• **EXERCISE INSTRUCTIONS**
#1 In the editorial on short-term data, roughly how many people attended the Charing Cross meeting?
#2 Reproduce the editorial on short-term data word for word, starting at "Dr. D. Emerick" and ending at "as an endoleak?".
#3 Render this sentence from the editorial on short-term data in Spanish: "Regardless, at recent symposia and in our journals, we seem to receive predominately premature information."

**** PROVIDED PASSAGE ****

I recently returned from Professor Roger Greenhalgh’s excellent Charing Cross meeting in London. A plethora of exciting new developments was presented to almost 4,000 attendees from all over the world. As impressive as these presentations may have been, I became acutely aware that most of what was presented consisted of short-term data. Perhaps I am dating myself, but before the advent of endovascular technology, one could hardly get a presentation accepted at a major meeting without long-term, preferably 5-year-data.
Dr. D. Emerick Szilagyi, a pioneer of vascular surgery and former editor of the Journal of Vascular Surgery, having experienced the early failure of homografts, was renowned for stating that a new treatment required a 5-year track record before it could be deemed beneficial. Perhaps 5 years was chosen because that was an average life span for patients undergoing what was then major vascular surgery. Or was it because we knew that, at least in the short term, most vascular procedures worked but needed multiple revisions. Who would have anticipated that after aortic endografts were first inserted, we would soon be dealing with a new “condition,” which we now refer to as an endoleak?
Regardless, at recent symposia and in our journals, we seem to receive predominately premature information. It is now commonplace to be presented with 1-year outcomes but more often with 90-, 30-, or even 7-day results. An even shorter interval is described in reports detailing “technical success.”
It is as if we have won a victory of sorts when we do something that actually works until the end of the procedure! It appears that the announcement of every new product or treatment is accompanied by a proclamation of a new “breakthrough,” a “paradigm shift,” or a new major addition to our armamentarium. I wonder if we have succumbed to an embarrassing new malady that I will euphemistically describe as “premature congratulation.”
I find these reports particularly common in cardiology and interventional radiology journals. They are also appearing with increasing frequency in our vascular literature and at scientific meetings. In fact, my own presentation at this year?s Charing Cross meeting was only a 4-year comparison of heparin bonded ePTFE vs. standard ePTFE. Perhaps even this could be considered to be too short a follow-up. Furthermore, can we forget how our popular press touted the advent of carotid stents when the original SAPPHIRE paper was presented? Using premature data, the newspaper USA Today announced the demise of carotid endarterectomy. Another example is how ezetimibe became a best-selling drug to treat hypercholesterolemia, and it still has yet to show any clinical benefit (JAMA 2014;311:11279 [doi:10.1001/jama.2014.2896]).

**** DATA PROVIDED ****

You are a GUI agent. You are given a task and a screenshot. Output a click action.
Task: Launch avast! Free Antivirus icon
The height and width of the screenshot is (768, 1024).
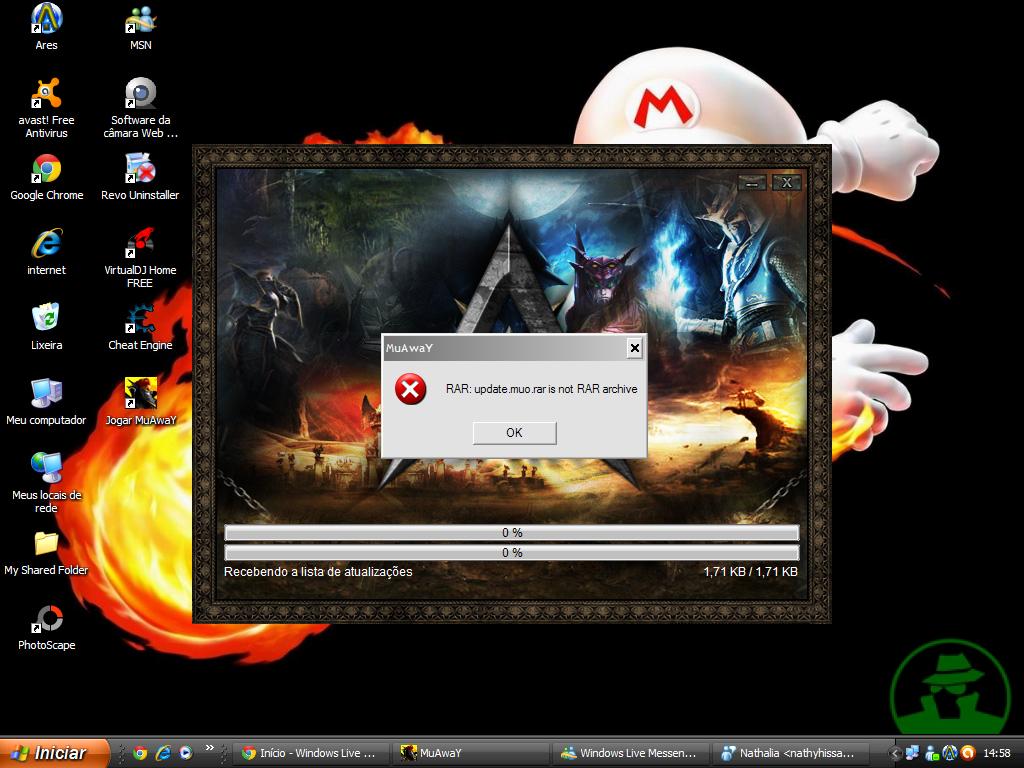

****

• **RESPONSES TO THE EXERCISE**
#1 Almost 4,000 attendees.

#2
Dr. D. Emerick Szilagyi, a pioneer of vascular surgery and former editor of the Journal of Vascular Surgery, having experienced the early failure of homografts, was renowned for stating that a new treatment required a 5-year track record before it could be deemed beneficial. Perhaps 5 years was chosen because that was an average life span for patients undergoing what was then major vascular surgery. Or was it because we knew that, at least in the short term, most vascular procedures worked but needed multiple revisions. Who would have anticipated that after aortic endografts were first inserted, we would soon be dealing with a new “condition,” which we now refer to as an endoleak?

#3 De todos modos, en los simposios recientes y en nuestras revistas, parece que recibimos predominantemente información prematura.